Ikoma has 800 employees in 20 offices, making it the largest nationwide player in Japan. Last year, it completed leasing and investment transactions valued at approximately $885 million and had about nine million sf under management. Rob Blain, the head of CBRE's Asia Pacific region, tells GlobeSt.com that from a property services and capital investment perspective, Japan is the emerging market alternative to New York and London.

"The majority of the property sector has been very much controlled by larger Japanese banks and asset management companies, going back to the non-performing loan days when the Loanstars and Goldmans [of the world] came in and took out tranches of non-conforming loans, of which a huge component are properties," Blain tells GlobeSt.com. "Those assets are now coming out [to market] and we have an abundance of in-bound capital; we believe the timing is perfect."

CBRE's cost to gain a majority stake in the company was not released by the parties involved and not otherwise immediately available. According to SEC filings, CBRE invested $2.52 million in the company the year it acquired its 20% interest.
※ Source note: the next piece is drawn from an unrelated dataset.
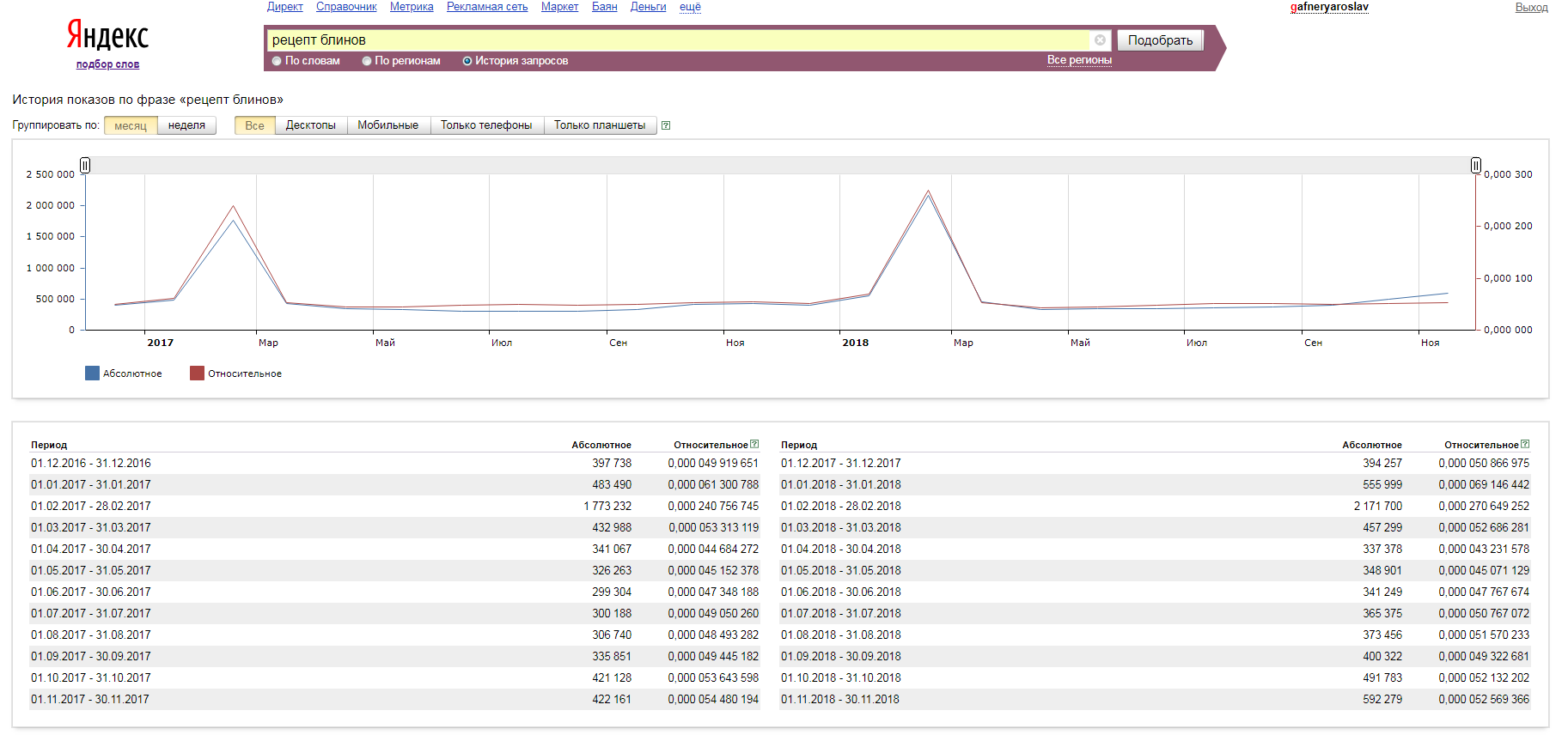Open the Метрика link in the top bar
Image resolution: width=1568 pixels, height=741 pixels.
(412, 7)
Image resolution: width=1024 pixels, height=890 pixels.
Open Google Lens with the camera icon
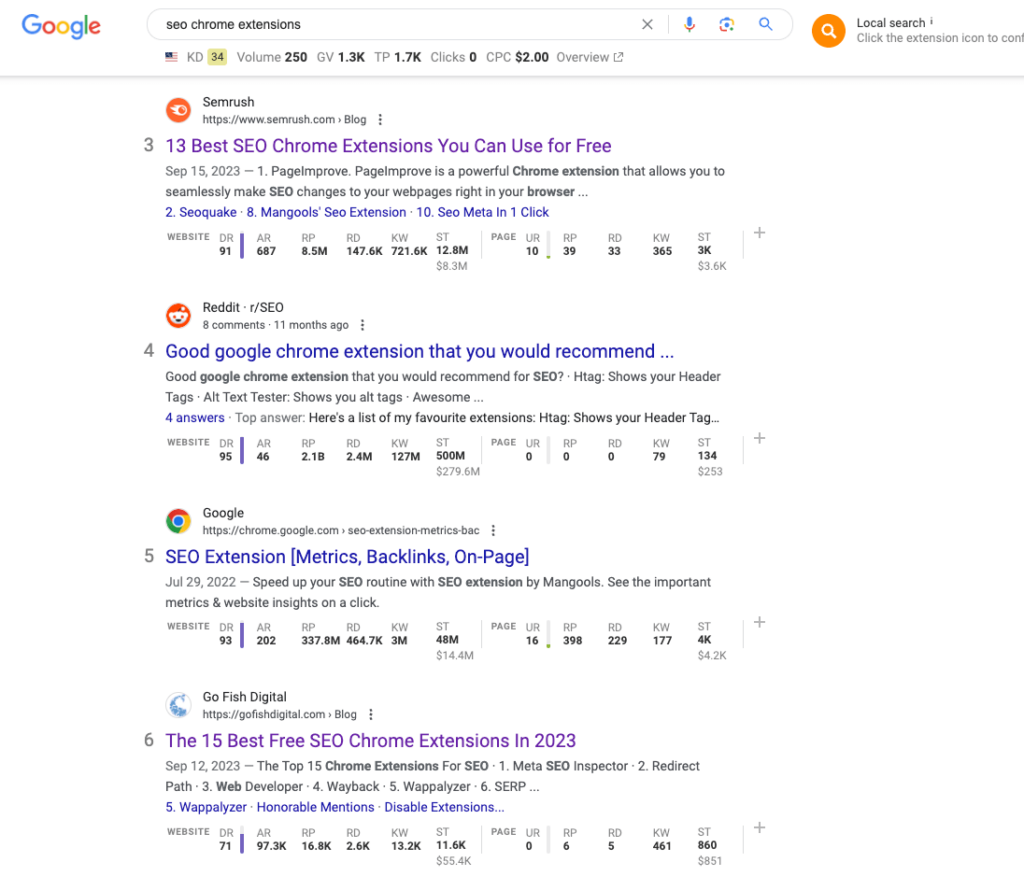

It has invested more and more in the company each year; as of the end of 2004, it had invested about $26 million in the company, according to SEC filings.

Japan, China and India are the three core geographic areas in CBRE's greater Asia strategy. Blain says the company's business in Japan will see "mammoth growth" in the next three to five years that will put it on par with the kind of business being generated out of New York City and London.

CBRE's UK revenue has more than tripled over the past few years, from $95.9 million in 2002 to $294.9 million in 2004, according to the company's 2004 annual report. In the US, revenues have about doubled during the same time period, from $849.5 million in 2002 to $1.61 billion in 2004. For the Asia-Pacific, revenues were $80.9 million in 2002 and $151 million in 2004.